Studio de "Consegna delle chiavi"

18.9.14 0 Commenti A+ a-

Quello che segue è un breve studio di alcune figure contenute nel celebre dipinto "Consegna delle chiavi" del Perugino, datato 1481-1482.
In particolare, si consideri l'angolo superiore sinistro dell'affresco, dove vi è numerosa popolazione di uomini in armi, presumibilmente fanti.
Riportando velocemente sei di queste figure come segue, ho estrapolato un breve commento.
Le figure non sono presentate come appaiono nel dipinto. Ho lasciato degli accenni di colore per  rendere più agevole il loro riconoscimento nell'affresco.
fig. 1)
parzialmente ricostruita, poiché in secondo piano, presenta un abbigliamento prettamente militare, con lanza, petto e cervelliera. Scarpe basse e brache di un unico colore.
fig. 2)
nessuna protezione individuale per questo fante, dotato di spada ad una mano alla cintura nel fodero e lanza. Le brache, di colore unico, si legano ad un farsetto probabilmente color senape coperto da una sovracotta color grigio/azzurro a mezze maniche. Il cappello ricco porta una piuma.
fig. 3)
fante armato di tutto punto, con petto, braccia, gambe e rispettivi corollari, ma indossa un cappello a ghianda. Porta una spada ad una mano e un roncone. Interessante il gonnello che esce dalle falde, probabilmente metallico a giudicare dalla pittura. Non è chiaro se si tratti di falde aggiuntive o di un gonnello in cotta di maglia.

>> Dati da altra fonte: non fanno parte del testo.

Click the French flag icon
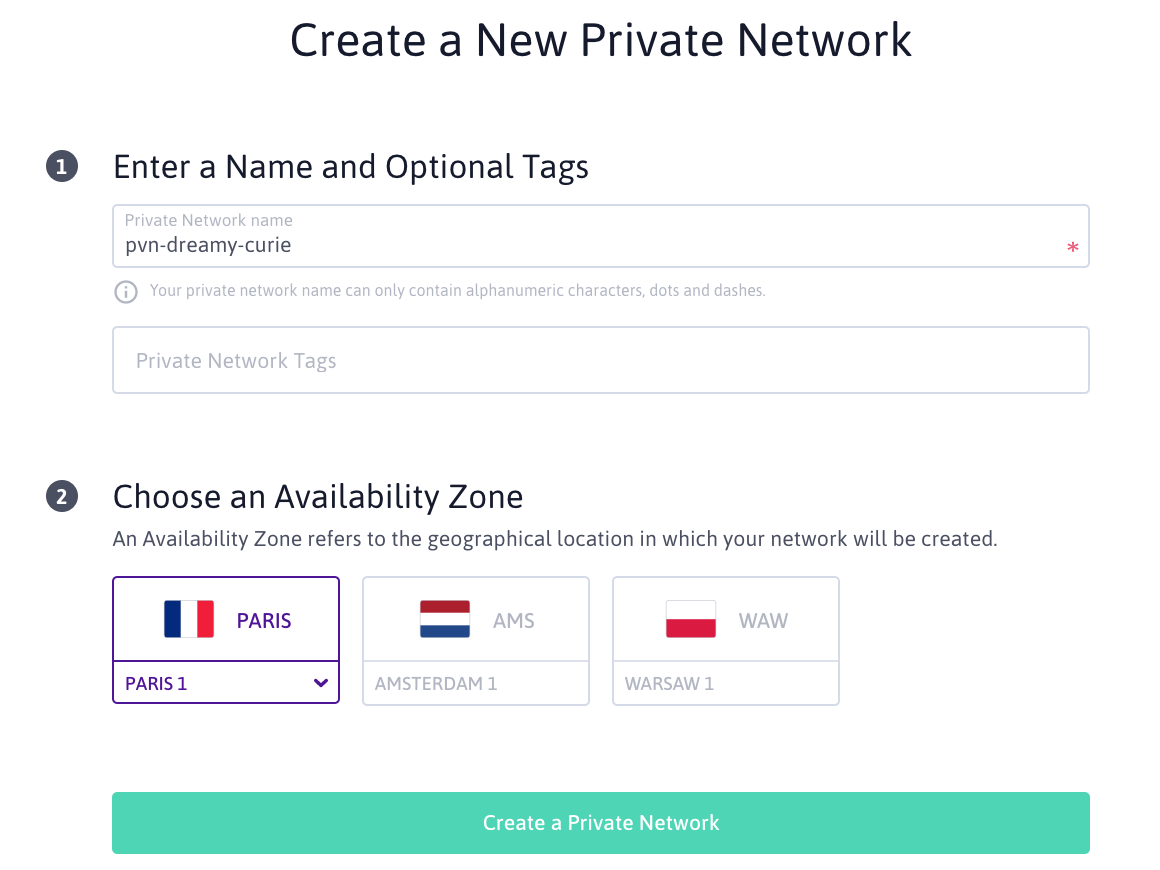Image resolution: width=1160 pixels, height=870 pixels. [x=189, y=620]
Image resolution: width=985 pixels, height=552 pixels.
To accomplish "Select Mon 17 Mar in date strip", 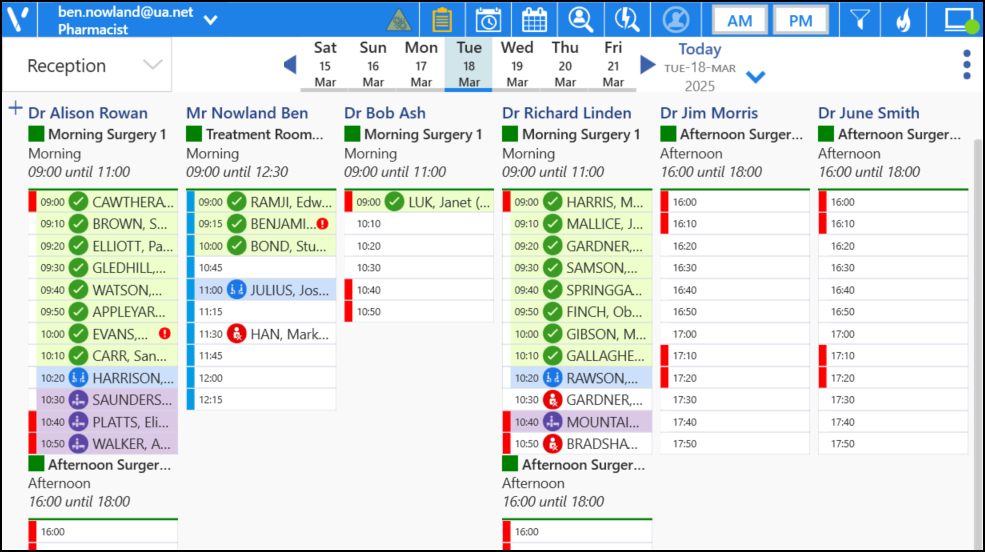I will coord(421,65).
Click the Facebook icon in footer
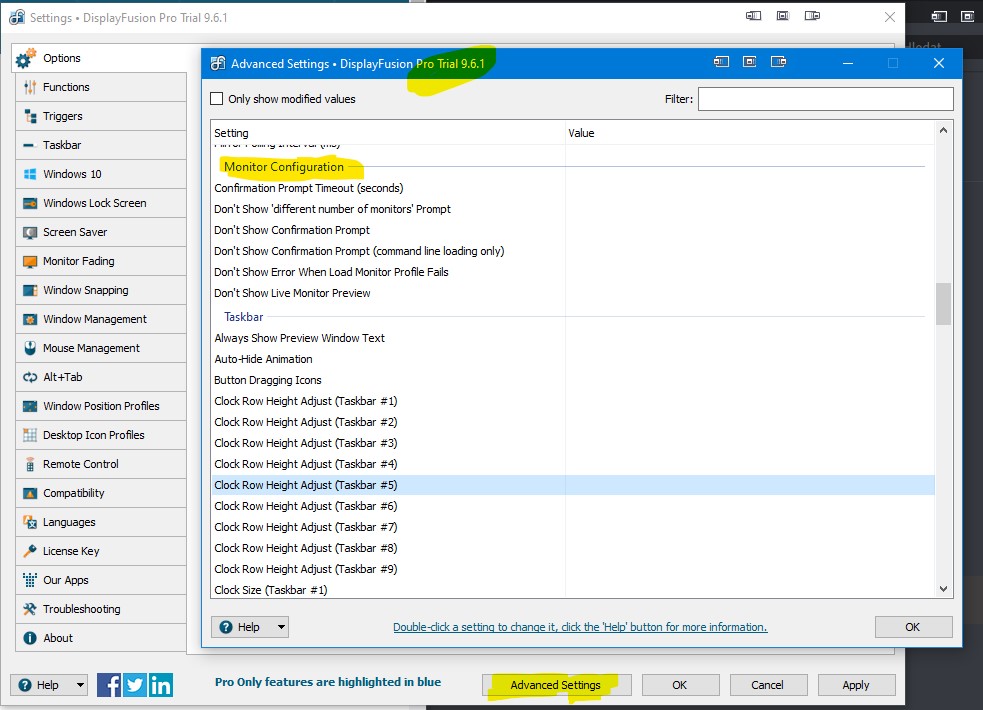 click(x=110, y=685)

Questi fanti sono tutti dotati di scudo. Come sopra, le figure sono in ordine sparso e il colore auita il riconoscimento.
fig. 4)
fante armato di lanza e scudo, porta anche una spada ad una mano, una cervelliera e ha braccia coperte da armatura a piastre (probabilmente montata su farsetto d'armare). Indossa brache di un solo colore e farsetto. Da notare il targone a forma di testa di cavallo.
fig. 5)
fante armato di spada ad una mano e rotella. Sulla schiena, incastrato nella cintura, porta una daga del tipo noto col nome anglosassone di ballock dagger. Le brache, di un unico colore, sembrano legate ad un farsetto color giallo, a sua volta dotato di maniche del colore delle brache. La schiena del presunto farsetto non è del tipo solito, non presenta finiture a livello del collo, ed anzi presenta un piccolo colletto del colore delle brache. Indossa un cappello ripiegato con una piuma sulla fronte.
fig. 6)
fante armato di spada ad una mano e rotella. Indossa anche una cervelliera con cercine monocromo. Le brache, di un unico colore, si legano a quello che ha tutta l'aria di essere un farsetto. Ho incluso questa figura per la sua particolarità: il farsetto presenta il dettaglio della manifattura del collo di un colore visibilmente più scuro del resto dell'abito. Le maniche sembrano essere scure, forse in piastra di ferro a giudicare dalla pittura, mentre sulle spalle fanno la loro comparsa due protezioni indiscutibilmente metalliche, a giudicare dalla finitura dorata sul margine si tratta di un usbergo di maglia (indossato sotto il farsetto?). Questa figura mi lascia perplesso soprattutto per questo ultimo particolare, esorto il lettore a dare libero sfogo alle sue ipotesi.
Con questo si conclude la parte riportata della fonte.